Cell 40 μm pore size cell strainer

Non-patterned grids were plasma cleaned. Cells were detached from cell culture flasks using 0.05 % trypsin-EDTA and seeded on pre-treated (either patterned or non-patterned) grids in glass bottom ibidi μ-Dish 35 mm high (ibidi, Martinsried, Germany).

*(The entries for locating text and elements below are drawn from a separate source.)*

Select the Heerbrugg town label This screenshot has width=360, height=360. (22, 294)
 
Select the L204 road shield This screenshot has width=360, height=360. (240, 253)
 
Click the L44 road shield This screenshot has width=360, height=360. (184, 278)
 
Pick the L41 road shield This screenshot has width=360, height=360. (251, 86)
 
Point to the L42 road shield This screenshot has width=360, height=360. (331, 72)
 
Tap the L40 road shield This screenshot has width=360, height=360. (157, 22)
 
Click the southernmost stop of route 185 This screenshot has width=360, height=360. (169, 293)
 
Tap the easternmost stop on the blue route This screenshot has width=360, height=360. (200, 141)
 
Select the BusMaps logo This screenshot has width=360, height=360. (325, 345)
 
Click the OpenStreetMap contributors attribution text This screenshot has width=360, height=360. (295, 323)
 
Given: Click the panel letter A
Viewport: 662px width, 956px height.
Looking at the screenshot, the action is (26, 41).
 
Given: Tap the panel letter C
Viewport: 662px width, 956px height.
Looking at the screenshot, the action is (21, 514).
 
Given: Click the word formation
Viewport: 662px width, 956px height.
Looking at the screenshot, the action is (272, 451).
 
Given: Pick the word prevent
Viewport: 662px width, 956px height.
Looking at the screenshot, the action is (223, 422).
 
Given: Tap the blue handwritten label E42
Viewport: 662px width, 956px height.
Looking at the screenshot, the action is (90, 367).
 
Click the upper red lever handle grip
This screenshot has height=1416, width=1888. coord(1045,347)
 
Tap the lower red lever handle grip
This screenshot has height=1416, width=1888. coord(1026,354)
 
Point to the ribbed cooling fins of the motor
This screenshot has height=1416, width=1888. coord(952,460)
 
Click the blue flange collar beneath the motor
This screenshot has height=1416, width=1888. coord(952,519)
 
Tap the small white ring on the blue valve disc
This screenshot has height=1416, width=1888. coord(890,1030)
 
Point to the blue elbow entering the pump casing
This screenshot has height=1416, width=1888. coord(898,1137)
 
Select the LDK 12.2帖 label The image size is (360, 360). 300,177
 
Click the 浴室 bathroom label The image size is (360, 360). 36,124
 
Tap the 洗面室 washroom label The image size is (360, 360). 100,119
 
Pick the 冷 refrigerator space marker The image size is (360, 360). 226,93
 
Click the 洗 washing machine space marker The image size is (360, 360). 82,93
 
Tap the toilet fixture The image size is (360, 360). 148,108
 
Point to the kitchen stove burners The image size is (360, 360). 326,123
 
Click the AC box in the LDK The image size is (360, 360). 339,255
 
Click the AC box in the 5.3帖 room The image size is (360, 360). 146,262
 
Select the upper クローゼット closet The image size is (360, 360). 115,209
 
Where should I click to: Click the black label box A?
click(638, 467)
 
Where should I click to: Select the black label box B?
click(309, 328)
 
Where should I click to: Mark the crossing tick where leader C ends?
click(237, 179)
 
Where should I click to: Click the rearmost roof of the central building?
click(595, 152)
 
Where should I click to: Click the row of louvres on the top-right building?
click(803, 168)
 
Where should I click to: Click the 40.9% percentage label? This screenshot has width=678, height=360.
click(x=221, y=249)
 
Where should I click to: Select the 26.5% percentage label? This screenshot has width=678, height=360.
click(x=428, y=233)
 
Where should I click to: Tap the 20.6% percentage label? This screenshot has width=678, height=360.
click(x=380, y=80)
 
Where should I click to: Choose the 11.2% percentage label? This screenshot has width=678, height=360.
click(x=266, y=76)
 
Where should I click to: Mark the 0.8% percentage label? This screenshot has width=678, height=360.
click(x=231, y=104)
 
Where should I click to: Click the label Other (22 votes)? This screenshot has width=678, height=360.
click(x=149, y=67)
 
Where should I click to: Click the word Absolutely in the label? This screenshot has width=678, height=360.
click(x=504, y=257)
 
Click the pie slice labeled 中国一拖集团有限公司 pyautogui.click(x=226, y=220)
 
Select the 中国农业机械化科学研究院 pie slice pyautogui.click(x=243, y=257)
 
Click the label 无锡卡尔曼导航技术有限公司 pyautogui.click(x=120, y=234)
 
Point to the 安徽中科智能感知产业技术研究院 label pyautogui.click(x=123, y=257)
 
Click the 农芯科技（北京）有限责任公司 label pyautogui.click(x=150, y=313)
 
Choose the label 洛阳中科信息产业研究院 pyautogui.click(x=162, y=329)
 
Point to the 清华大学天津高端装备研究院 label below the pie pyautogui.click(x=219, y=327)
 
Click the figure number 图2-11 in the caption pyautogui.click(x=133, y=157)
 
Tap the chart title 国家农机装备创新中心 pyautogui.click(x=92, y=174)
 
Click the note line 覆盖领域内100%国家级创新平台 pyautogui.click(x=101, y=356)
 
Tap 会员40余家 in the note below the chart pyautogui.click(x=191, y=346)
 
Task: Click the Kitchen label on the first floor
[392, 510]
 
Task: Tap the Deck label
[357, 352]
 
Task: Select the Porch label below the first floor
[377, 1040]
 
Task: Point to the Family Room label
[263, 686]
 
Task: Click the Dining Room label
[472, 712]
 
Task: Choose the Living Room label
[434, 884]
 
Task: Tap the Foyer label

Cells were seeded on fibronectin micropatterned surfaces right after being passed
through a cell 40 μm pore-size cell strainer (Corning, Amsterdam,
Netherlands) at a density of 2 × 10⁴ cells/cm² for
HeLa and 8 × 10³ cells/cm² for RPE1 cell lines.
After seeding, grids were incubated for 1.5-2 h for HeLa cells or 20-35 min for
RPE1 cells. Next, grids were transferred to a new cell-free dish and incubated
at 37°C with 5 % CO₂ to allow cell adhesion to the grids.
Transfer to a new dish was beneficial to remove cells that were non-specifically
attached to areas outside the patterns. Cells were vitrified 4-6 h post-transfer
for RPE1 cells (to attain a higher number of grid squares with single cells) or
after overnight incubation for HeLa cells.
At least 60 grids have been seeded with either HeLa or RPE1 cells obtaining reproducible results with cells settling and adhering to the micropatterned areas.